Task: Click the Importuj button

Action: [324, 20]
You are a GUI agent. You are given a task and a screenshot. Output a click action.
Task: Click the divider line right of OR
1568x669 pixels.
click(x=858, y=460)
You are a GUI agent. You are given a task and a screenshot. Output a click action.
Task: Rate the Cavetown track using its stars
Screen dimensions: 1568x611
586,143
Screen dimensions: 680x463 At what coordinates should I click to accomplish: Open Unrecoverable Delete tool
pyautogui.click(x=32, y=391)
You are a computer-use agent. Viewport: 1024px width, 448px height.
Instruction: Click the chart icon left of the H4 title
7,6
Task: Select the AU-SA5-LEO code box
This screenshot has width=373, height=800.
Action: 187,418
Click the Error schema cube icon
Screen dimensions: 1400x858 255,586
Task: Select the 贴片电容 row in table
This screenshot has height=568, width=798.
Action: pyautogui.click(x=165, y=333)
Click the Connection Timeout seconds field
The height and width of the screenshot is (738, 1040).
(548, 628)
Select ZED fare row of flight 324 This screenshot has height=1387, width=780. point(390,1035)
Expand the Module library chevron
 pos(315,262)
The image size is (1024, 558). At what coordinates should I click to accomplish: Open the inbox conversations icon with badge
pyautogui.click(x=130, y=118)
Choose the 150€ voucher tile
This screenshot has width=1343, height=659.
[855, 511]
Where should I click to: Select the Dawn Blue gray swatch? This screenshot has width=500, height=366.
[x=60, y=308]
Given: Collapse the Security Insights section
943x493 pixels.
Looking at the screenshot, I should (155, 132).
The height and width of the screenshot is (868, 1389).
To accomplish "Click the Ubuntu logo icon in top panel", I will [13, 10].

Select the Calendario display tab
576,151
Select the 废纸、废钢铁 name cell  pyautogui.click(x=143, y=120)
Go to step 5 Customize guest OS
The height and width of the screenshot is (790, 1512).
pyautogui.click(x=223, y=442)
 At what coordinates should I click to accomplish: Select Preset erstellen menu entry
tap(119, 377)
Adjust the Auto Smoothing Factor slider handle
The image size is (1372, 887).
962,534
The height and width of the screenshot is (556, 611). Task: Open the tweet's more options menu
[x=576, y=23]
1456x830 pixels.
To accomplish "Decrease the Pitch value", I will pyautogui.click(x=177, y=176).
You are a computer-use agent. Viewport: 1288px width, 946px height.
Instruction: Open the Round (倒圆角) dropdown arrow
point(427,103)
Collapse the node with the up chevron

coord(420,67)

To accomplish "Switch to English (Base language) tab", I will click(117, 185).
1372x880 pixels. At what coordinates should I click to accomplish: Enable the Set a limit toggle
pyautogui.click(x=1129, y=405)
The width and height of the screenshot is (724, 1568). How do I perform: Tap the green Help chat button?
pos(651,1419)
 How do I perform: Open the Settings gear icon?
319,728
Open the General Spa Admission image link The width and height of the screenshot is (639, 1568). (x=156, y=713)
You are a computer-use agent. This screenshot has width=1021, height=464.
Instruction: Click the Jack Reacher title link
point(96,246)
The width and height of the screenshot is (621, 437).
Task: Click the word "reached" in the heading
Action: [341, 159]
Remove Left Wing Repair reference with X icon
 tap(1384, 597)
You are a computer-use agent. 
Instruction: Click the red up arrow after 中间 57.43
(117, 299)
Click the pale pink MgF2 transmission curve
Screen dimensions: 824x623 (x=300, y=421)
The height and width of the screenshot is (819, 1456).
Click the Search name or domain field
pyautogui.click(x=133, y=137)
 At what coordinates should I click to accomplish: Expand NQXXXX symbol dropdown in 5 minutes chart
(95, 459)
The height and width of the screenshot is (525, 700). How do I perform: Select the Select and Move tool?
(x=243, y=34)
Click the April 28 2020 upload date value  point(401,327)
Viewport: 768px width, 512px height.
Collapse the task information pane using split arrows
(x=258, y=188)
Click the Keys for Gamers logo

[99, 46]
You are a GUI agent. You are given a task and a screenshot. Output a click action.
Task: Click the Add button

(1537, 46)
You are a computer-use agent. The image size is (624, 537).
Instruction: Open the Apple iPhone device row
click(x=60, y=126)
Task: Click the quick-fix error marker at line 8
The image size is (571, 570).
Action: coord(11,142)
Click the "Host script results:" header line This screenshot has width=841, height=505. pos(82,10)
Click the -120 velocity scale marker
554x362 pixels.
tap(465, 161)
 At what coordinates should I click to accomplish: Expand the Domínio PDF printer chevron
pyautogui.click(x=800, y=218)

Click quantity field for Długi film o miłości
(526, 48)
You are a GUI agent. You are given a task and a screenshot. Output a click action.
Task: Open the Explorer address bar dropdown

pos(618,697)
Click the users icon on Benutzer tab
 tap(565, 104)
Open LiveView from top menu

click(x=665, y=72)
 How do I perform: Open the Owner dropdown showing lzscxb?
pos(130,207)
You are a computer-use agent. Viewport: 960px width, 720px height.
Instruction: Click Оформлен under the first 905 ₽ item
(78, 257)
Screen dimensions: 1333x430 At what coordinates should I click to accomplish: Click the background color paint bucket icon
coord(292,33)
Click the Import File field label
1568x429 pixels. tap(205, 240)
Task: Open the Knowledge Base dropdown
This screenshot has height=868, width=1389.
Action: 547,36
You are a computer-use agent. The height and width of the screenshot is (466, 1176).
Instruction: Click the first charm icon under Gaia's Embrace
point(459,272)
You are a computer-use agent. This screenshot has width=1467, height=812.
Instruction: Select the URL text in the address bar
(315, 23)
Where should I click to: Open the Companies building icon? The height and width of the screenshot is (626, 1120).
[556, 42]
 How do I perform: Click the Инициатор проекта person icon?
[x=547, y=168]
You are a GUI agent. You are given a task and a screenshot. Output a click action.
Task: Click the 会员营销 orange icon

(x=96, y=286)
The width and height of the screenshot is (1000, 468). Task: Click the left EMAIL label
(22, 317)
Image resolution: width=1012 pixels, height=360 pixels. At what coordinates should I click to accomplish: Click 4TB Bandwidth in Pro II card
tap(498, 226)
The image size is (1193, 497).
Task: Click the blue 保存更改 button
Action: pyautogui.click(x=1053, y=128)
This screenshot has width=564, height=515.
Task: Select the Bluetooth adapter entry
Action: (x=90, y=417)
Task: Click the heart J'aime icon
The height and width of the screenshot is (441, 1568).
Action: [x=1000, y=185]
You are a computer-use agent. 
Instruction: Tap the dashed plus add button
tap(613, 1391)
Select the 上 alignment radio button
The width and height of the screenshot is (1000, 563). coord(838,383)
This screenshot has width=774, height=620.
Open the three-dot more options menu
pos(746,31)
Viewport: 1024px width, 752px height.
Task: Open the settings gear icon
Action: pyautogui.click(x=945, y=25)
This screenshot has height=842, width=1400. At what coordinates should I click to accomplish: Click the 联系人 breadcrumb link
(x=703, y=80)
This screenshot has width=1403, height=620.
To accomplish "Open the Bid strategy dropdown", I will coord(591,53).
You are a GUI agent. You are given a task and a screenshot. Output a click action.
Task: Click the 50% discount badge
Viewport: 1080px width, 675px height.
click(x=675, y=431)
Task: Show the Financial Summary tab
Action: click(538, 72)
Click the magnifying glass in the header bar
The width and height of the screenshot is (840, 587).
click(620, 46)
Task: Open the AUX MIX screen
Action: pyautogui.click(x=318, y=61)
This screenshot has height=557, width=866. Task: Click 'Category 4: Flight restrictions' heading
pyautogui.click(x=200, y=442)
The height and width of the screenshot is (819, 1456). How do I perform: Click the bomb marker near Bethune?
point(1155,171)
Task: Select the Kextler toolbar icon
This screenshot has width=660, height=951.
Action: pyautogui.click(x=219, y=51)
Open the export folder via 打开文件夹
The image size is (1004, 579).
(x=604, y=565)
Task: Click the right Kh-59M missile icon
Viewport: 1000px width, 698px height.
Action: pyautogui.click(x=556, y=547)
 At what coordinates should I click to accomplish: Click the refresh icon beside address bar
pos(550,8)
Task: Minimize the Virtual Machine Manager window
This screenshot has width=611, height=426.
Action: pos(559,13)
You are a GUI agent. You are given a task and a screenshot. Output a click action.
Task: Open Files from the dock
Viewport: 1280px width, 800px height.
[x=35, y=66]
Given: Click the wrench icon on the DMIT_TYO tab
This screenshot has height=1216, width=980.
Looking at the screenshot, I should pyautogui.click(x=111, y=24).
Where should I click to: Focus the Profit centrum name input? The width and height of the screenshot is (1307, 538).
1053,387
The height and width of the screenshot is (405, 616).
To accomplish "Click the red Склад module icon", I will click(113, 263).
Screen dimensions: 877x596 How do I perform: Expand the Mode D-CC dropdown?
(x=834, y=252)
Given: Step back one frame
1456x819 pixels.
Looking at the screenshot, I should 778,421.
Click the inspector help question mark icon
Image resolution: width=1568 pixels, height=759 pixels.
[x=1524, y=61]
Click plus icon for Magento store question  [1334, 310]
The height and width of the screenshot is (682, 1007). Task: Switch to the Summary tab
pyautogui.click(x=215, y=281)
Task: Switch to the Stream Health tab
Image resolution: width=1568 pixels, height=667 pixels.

◇ ◇ ◇ ◇ ◇

Problem to solve: Reproduce the items from the line containing "Given: Step back one frame" through the end of the items, inclusive, substituting "Move" for every occurrence of "Switch" and leaving all else unchanged.

The answer:
Given: Step back one frame
1456x819 pixels.
Looking at the screenshot, I should 778,421.
Click the inspector help question mark icon
Image resolution: width=1568 pixels, height=759 pixels.
[x=1524, y=61]
Click plus icon for Magento store question  [1334, 310]
The height and width of the screenshot is (682, 1007). Task: Move to the Summary tab
pyautogui.click(x=215, y=281)
Task: Move to the Stream Health tab
Image resolution: width=1568 pixels, height=667 pixels.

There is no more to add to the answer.